I do believe that if they wanted to go the alternative route, alternatives exist. First of all, at this stage, given Biden's age and given the way he is likely to appear over the coming five months, I don't think that Kamala Harris is a worse choice, is less likely to win than Biden. So simply stepping back, continuing to campaign. But Kamala becomes the candidate, I would say at this point, and I wouldn't have said that six months ago, she is likely to take the election as Biden would be, both in my view, on balance, likely to lose. But I also think that the potential of bringing in somebody else in the convention, and there are a lot of strong candidates out there.
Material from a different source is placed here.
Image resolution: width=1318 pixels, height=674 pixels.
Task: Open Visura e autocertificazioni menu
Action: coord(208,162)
Gina Raimondo would be certainly towards the top, especially because she is actively a very trusted part of the Biden cabinet. So it's less of a transition. Pete Buttigieg, outside, Gretchen Whitmer, Gavin Newsom, Jared Polis, there are a number, that are strong that is also, of course, a big risk because here, not only are you pushing aside Kamala Harris, which will antagonize a lot of her supporters, and there are many, but also would be putting up someone who does not have a significant track record in national politics. And that reminds me of Ron DeSantis. So many anti-Trump Republicans were all in for DeSantis. This guy was going to be the golden child for the Republican Party, take out Trump. And he was an absolute nothing lightweight on the national stage and got pasted by Trump. And that, of course, is a danger. So I understand that tactically, when you have a team that is oriented towards consensus around Biden, that on any given day, putting your head up and saying, “I think it's time for you to go, sir,” is not a great strategy.
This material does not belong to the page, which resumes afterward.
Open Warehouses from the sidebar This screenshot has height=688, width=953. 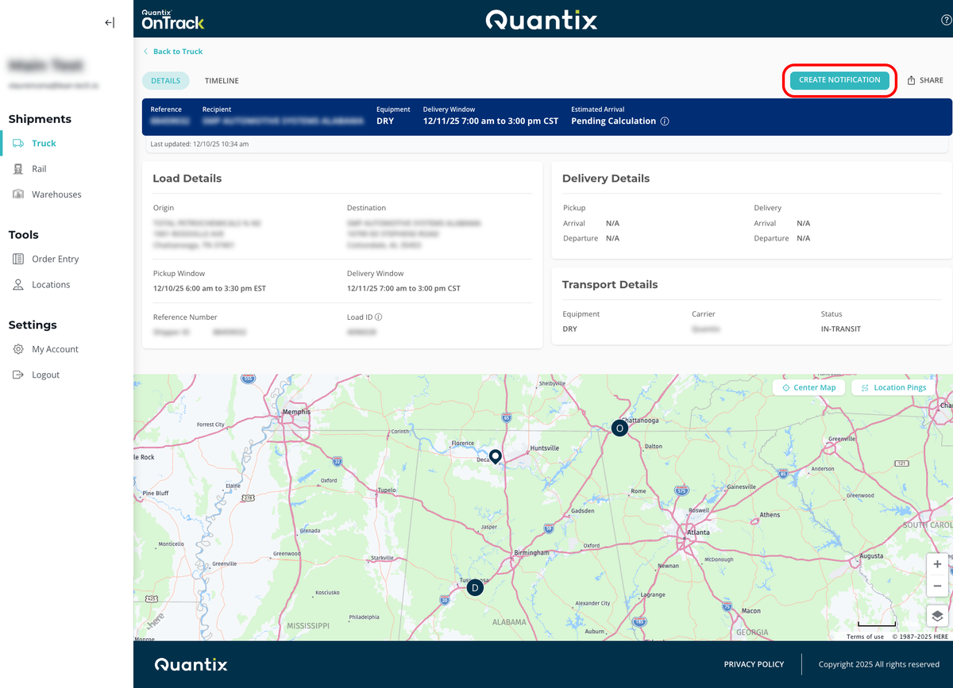[56, 194]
And of course, that leads to many, many, many, many days of kicking the can until the point when it is a lot harder and the dangers are a lot greater than they were if you had had that conversation, say, a year ago. Also keep in mind that when Biden first won the election in 2020, became president 2021, literally no one around him thought he was going to run again. So, I mean, they did think this is a one term president. He trounced Trump. there'll be somebody else on the Republican side, probably because he's too old too, Trump is unfit. And Biden will have one term and then it'll go on to somebody else. But of course, if you're unwilling to make those plans on any given day, you end up in a non-optimal place.
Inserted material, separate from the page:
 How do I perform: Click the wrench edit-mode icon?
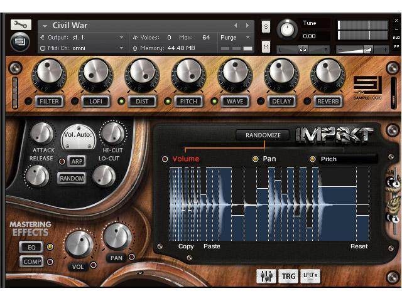pyautogui.click(x=20, y=26)
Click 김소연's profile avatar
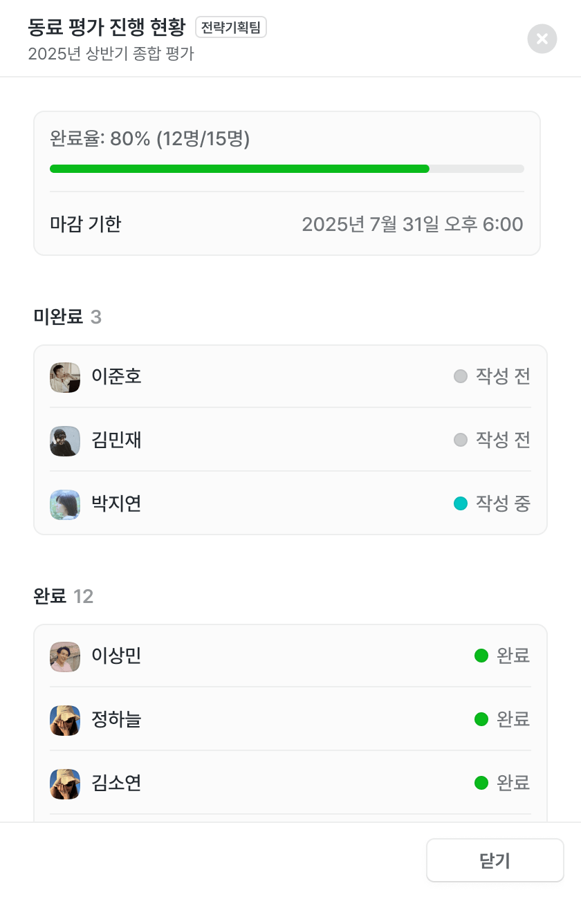The image size is (581, 899). coord(65,784)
And that is where the Democrats are right now. The Republicans are in a non-optimal place for very different reasons. They're also facing someone who they certainly would much rather be running with someone else because they'd have a much higher chance of winning if this were Biden at this age versus Nikki Haley, the likelihood Haley would win would be, I think, a layup or a slam dunk. It's not where we are, even now with Trump, because so many people think that Trump is problematic and for very good reason, to run. But the likelihood that Trump, of course, will be removed, zero. Despite all of that, and he does control the Republican Party to a much greater degree than Biden controls the Democratic Party. And you can say, well, that's unfair. And they aren't the same standards, but, you know, what you would like to happen is not where we are. Where we are, is that Biden is the one that has to make this decision. And it's going to get harder for him over the course of the coming months.

That's it for me. And I'll talk to you all real soon.